See Test Your Knowledge: Part V Exercises in Chapter 24 for the exercises.

  1. Import basics. When you’re done, your file (mymod.py) and interaction should look similar to the following; remember that Python can read a whole file into a list of line strings, and the len built-in returns the lengths of strings and lists:

    def countLines(name):
        file = open(name)
        return len(file.readlines())
    
    def countChars(name):
        return len(open(name).read())
    
    def test(name):                                  # Or pass file object
        return countLines(name), countChars(name)    # Or return a dictionary
    
    % python
    >>> import mymod
    >>> mymod.test('mymod.py')
    (10, 291)

    Note that these functions load the entire file in memory all at once, so they won’t work for pathologically large files too big for your machine’s memory. To be more robust, you could read line by line with iterators instead and count as you go:

    def countLines(name):
        tot = 0
        for line in open(name): tot += 1
        return tot
    
    def countChars(name):
        tot = 0
        for line in open(name): tot += len(line)
        return tot

    A generator expression can have the same effect: sum(len(line) for line in open(name)). On Unix, you can verify your output with a wc command; on Windows, right-click on your file to view its properties. Note that your script may report fewer characters than Windows does—for portability, Python converts Windows line-end markers to , thereby dropping one byte (character) per line. To match byte counts with Windows exactly, you must open in binary mode ('rb'), or add the number of bytes corresponding to the number of lines.
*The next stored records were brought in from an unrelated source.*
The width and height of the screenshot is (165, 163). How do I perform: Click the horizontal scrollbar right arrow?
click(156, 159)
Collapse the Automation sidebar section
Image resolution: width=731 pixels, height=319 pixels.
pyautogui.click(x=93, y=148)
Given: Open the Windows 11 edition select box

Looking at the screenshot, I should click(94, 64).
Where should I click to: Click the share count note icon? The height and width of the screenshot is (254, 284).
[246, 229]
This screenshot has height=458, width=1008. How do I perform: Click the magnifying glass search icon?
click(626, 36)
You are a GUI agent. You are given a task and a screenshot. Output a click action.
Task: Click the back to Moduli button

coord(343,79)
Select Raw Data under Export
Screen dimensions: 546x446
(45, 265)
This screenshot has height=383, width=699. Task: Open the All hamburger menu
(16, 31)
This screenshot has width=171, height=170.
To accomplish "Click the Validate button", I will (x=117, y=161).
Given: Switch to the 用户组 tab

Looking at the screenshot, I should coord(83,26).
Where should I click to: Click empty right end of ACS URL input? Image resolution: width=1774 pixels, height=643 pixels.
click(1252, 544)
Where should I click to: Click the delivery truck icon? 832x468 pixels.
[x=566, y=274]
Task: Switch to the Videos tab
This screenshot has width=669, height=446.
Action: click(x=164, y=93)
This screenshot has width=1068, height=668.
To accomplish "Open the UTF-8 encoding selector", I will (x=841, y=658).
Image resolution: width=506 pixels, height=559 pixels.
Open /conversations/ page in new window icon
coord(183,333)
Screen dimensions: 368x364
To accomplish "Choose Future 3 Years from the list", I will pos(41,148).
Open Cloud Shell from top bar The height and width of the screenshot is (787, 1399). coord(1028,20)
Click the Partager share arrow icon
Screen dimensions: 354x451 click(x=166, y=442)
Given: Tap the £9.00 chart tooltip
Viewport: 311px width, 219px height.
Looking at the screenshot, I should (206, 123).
    The “ambitious” part of this exercise (passing in a file object so you only open the file once), will require you to use the seek method of the built-in file object. It works like C’s fseek call (and calls it behind the scenes): seek resets the current position in the file to a passed-in offset. After a seek, future input/output operations are relative to the new position. To rewind to the start of a file without closing and reopening it, call file.seek(0); the file read methods all pick up at the current position in the file, so you need to rewind to reread. Here’s what this tweak would look like:

    def countLines(file):
        file.seek(0)                                 # Rewind to start of file
        return len(file.readlines())
    
    def countChars(file):
        file.seek(0)                                 # Ditto (rewind if needed)
        return len(file.read())
    
    def test(name):
        file = open(name)                            # Pass file object
        return countLines(file), countChars(file)    # Open file only once
    
    >>> import mymod2
    >>> mymod2.test("mymod2.py")
    (11, 392)
  2. from/from *. Here’s the from * part; replace * with countChars to do the rest:

    % python
    >>> from mymod import *
    >>> countChars("mymod.py")
    291
  3. __main__. If you code it properly, it works in either mode (program run or module import):

    def countLines(name):
        file = open(name)
        return len(file.readlines())
    
    def countChars(name):
        return len(open(name).read())
    
    def test(name):                                  # Or pass file object
        return countLines(name), countChars(name)    # Or return a dictionary
    
    if __name__ == '__main__':
        print(test('mymod.py'))
    
    % python mymod.py
    (13, 346)

    This is where I would probably begin to consider using command-line arguments or user input to provide the filename to be counted, instead of hardcoding it in the script (see Chapter 24 for more on sys.argv, and Chapter 10 for more on input):

    if __name__ == '__main__':
        print(test(input('Enter file name:'))
    
    if __name__ == '__main__':
        import sys
        print(test(sys.argv[1]))
  4. Nested imports. Here is my solution (file myclient.py):

    from mymod import countLines, countChars
    print(countLines('mymod.py'), countChars('mymod.py'))
    
    % python myclient.py
    13 346

    As for the rest of this one, mymod’s functions are accessible (that is, importable) from the top level of myclient, since from simply assigns to names in the importer (it works as if mymod’s defs appeared in myclient). For example, another file can say:

    import myclient
    myclient.countLines(...)
    
    from myclient import countChars
    countChars(...)

    If myclient used import instead of from, you’d need to use a path to get to the functions in mymod through myclient:

    import myclient
    myclient.mymod.countLines(...)
    
    from myclient import mymod
    mymod.countChars(...)

    In general, you can define collector modules that import all the names from other modules so they’re available in a single convenience module. Using the following code, you get three different copies of the name somename (mod1.somename, collector.somename, and __main__.somename); all three share the same integer object initially, and only the name somename exists at the interactive prompt as is:

    # File mod1.py
    somename = 42
    
    # File collector.py
    from mod1 import *                               # Collect lots of names here
    from mod2 import *                               # from assigns to my names
    from mod3 import *
    
    >>> from collector import somename
  5. Package imports. For this, I put the mymod.py solution file listed for exercise 3 into a directory package. The following is what I did to set up the directory and its required __init__.py file in a Windows console interface; you’ll need to interpolate for other platforms (e.g., use mv and vi instead of move and edit). This works in any directory (I just happened to run my commands in Python’s install directory), and you can do some of this from a file explorer GUI, too.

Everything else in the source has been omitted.